The Exynos 2100 is built on the latest 5-nanometer Extreme Ultra-violet (EUV) process node. It is an octa-core processor headlined by a single ARM Cortex-X1 core clocked at 2.9GHz. It further features three Cortex-A78 cores and four power-efficient Cortex-A55 cores to complete the CPU architecture. Samsung says the processor is capable of delivering up to 10% performance boost while being up to 20% more power-efficient than the 7nm processor.

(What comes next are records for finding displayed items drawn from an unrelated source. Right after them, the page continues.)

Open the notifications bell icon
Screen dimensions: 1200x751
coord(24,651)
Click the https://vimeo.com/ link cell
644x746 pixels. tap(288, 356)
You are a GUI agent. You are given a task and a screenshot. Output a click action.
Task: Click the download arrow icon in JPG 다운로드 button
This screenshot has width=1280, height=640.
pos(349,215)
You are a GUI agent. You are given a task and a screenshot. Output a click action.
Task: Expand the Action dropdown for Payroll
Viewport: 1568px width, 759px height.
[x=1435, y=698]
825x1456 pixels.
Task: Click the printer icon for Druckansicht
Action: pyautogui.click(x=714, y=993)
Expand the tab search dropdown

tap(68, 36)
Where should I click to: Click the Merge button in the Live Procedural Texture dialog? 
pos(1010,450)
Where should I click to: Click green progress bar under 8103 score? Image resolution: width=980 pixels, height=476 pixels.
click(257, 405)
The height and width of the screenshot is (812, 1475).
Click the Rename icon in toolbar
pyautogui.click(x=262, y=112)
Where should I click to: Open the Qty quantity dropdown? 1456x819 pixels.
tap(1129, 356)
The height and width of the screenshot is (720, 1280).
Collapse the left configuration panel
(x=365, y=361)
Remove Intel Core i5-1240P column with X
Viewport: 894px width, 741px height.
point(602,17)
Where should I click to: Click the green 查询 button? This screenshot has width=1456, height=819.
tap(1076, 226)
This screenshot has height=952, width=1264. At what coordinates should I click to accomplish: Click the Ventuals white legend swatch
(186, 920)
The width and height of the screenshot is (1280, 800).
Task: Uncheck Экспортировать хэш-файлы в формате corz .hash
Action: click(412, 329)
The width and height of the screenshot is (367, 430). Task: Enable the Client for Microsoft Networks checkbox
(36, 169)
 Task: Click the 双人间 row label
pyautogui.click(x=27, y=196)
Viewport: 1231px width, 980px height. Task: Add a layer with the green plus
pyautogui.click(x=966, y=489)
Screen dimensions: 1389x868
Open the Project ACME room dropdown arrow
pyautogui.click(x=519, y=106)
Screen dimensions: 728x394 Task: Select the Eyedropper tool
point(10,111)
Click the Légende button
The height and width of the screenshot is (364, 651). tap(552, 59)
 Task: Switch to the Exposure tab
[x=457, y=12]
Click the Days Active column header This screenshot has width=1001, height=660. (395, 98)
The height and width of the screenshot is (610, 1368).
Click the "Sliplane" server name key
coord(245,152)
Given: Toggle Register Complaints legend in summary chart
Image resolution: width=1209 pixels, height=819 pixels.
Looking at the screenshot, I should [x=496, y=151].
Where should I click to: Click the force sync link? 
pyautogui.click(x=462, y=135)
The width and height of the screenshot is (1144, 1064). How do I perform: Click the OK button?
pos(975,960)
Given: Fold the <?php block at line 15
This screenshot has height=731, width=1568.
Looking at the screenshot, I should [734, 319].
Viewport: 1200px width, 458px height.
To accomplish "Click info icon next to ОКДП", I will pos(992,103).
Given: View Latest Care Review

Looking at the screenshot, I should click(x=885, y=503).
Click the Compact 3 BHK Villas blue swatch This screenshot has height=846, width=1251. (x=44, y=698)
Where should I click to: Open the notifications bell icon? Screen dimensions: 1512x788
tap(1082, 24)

As for graphics performance, the processor is packed with ARM's Mali-G78 GPU. It supports Vulkan and OpenCL APIs among others that are said to offer an impressive 40% improvement in graphics processing. Samsung is claiming "most immersive on-screen mobile experiences yet" with the GPU when it comes to gaming, augmented reality, virtual reality, and mixed reality. It further has a tri-core NPU with a new design that should improve the processing power even more.
Samsung is taking megapixels war to another level by offering a new ISP which is compatible with up to 200-megapixel camera sensor. It can work with six individual camera sensors on a device and use up to four of them at the same time for concurrent photography. The latter can be helpful in different scenarios like improving the zoom performance and ultra-wide-angle shots quality. It will also be able to shoot videos in 8K resolution and that too at 60fps.
The Exynos 2100 is undoubtedly a 5G-capable processor for flagship smartphones. It can work with both mmWave and Sub-6GHz 5G bands as well as 2G GSM/CDMA, 3G WCDMA, and 4G LTE networks. Samsung says that the processor is currently under mass production which is not surprising to hear.